Supervised Fine-Tuning: Improving a LLM’s Racket capabilities with MBRP Executions

In this assignment, we will teach a small model to write Racket programs better.

Prerequisites

Despite some of you might already know a subset of Racket, you are not expected to have any Racket experience. However, you are expected to be familiar with how to run Racket programs on the command line and check its results. See below for a primer.

Running Racket Programs

Say you give this prompt (i.e. prefix) to a model to let it generate Racket code:

#lang racket 
;; Write a program that adds two numbers a and b. 
;; a and b are entered on the same line in stdin, separated by a space.
;; print the sum to stdout.

and the model produces the following completion:

(define a (read))
(define b (read))
(displayln (+ a b))

What you need to do is to combine the prompt and the completion to a temporary racket program file (say, /tmp/out.rkt) and run the racket file using

racket /tmp/out.rkt

Check The Racket Command Line Guide for more details.

Model and Dataset

We will be using Qwen3-1.7B-Base as the model.

The dataset we will use is MBPP (Mostly Basic Python Problems), translated into Racket. We provide two datasets: mbpp-rkt-test-problems, which includes a task ID, problem description, input/output specifications, and a set of test cases (input–output pairs). This serves as the evaluation set. The training dataset, mbpp-rkt-correct-executions, consists of programming problems paired with fully correct reference solutions (e.g., code, description, input/output specifications, and test cases) where each solution has been verified to pass all tests. In other words, it provides gold-standard executable programs for training code generation models.

Both datasets are hosted in HuggingFace. You should load the dataset as follows:

import datasets

train_ds = datasets.load_dataset("nuprl/engineering-llm-systems", "mbpp-rkt-correct-executions")
test_ds = datasets.load_dataset("nuprl/engineering-llm-systems", "mbpp-rkt-test-problems")

The Task

The gist of the task is to perform Supervised Fine-Tuning (SFT) on the fine-tuning dataset.

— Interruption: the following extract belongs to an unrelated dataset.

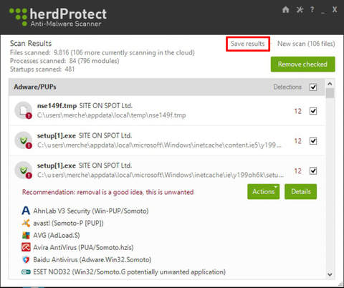The width and height of the screenshot is (344, 288).
Task: Uncheck the Adware/PUPs Detections header checkbox
Action: (313, 87)
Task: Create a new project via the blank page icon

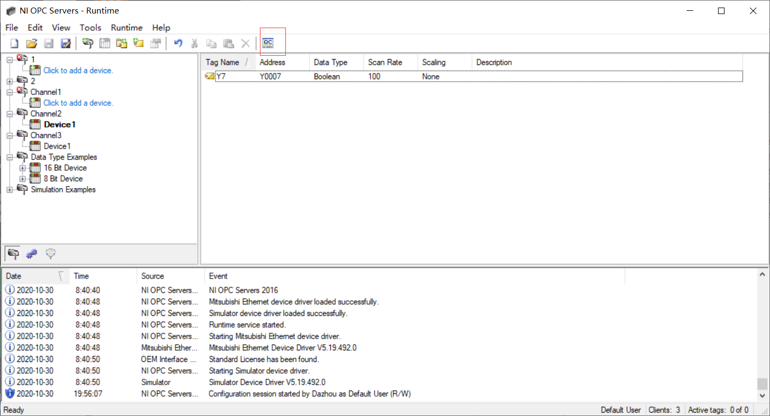Action: pos(14,42)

Part 1: Evaluation on raw model

First, you should evaluate the model untrained on the test set. Feel free to reuse and modify your code from the HumanEval assignment. You should use top-p=0.95 and temperature=0.2, with 5 completions per prompt.

Part 2: Supervised Fine-Tuning

Next, you should write code that performs Supervised Fine-Tuning (SFT). In addition to what you have seen in class, you should make sure to:

  • Try a few different training parameters, such as learning rate (within 1e-06 and 1e-03), number of epochs or a different learning rate schedule. We ask you to try at least 2 different settings, with at least one of them using multiple epochs. However, do not try too many different settings–we ask you to keep your experiments to 10 hours of GPU time.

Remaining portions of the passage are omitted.